Résumé

J Martin Eléments du contentieux de l'octroi de Paris… (1862)

Le procès-verbal de rébellion ne vaut au contraire que comme plainte ; comme il ne s'agit plus de la loi relative à l'Octroi, mais bien du code pénal, il faut que les faits soient prouvés à l'audience.
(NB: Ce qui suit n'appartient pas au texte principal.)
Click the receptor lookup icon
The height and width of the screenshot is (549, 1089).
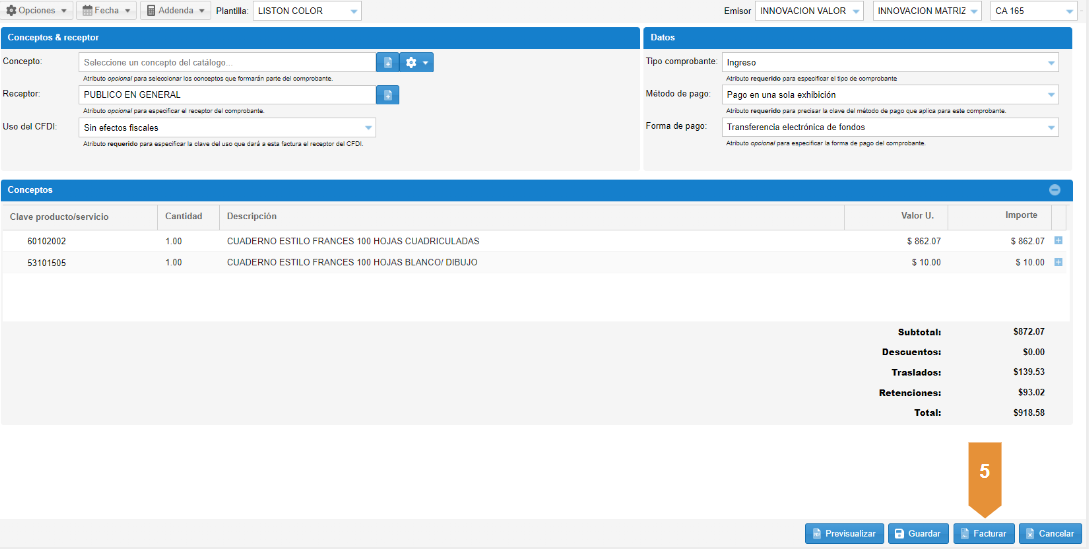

On sait, en pareil cas, avec quelle bienveillance pour les prévenus les témoins déposent.
Ce n'est donc que lorsque les faits qui constituent la rébellion sont graves, incontestables, et ne s'atténuent par ceux, qu'à son tour, le délinquant peut reprocher aux employés, qu'il y a lieu de dresser procès-verbal de rébellion et d'opposition.
Source : Gallica

J Martin Eléments du contentieux de l'octroi de Paris… (1862)

Il arrive que des individus, soupçonnés de fraude sous vêtements, mettent en évidence, après l'interpellation d'usage, des objets assujettis qu'ils transportent, mais refusent de dire leur nom et leur adresse, ou donnent de fausses indications de domicile qui ne permettent pas de les retrouver; dans ce cas, s'il n'existe aucun moyen disposé, l'arrestation étant jugée illégale, malgré son apparence de solvabilité ou l'état de récidive dans lequel il se trouve, l'individu est laissé en liberté et la saisie constatée seulement par simple rapport.
Source : Gallica

J Martin Eléments du contentieux de l'octroi de Paris… (1862)

Lorsque des chargements présentés aux barrières ne peuvent être introduits, soit parce qu'ils sont arrivés trop tard, soit pour tout autre motif, les employés doivent veiller à ce qu'ils ne soient pas laissés sur l'aire de la barrière et n'en embarrassent pas les abords; mais là se borne leur intervention : ils n'ont aucun conseil à donner aux conducteurs, et ils doivent les laisser disposer de leur chargement comme ils l'entendent, en leur faisant toutefois comprendre qu'ils s'exposent à des procès-verbaux s'ils laissent stationner leur voiture sur la voie publique.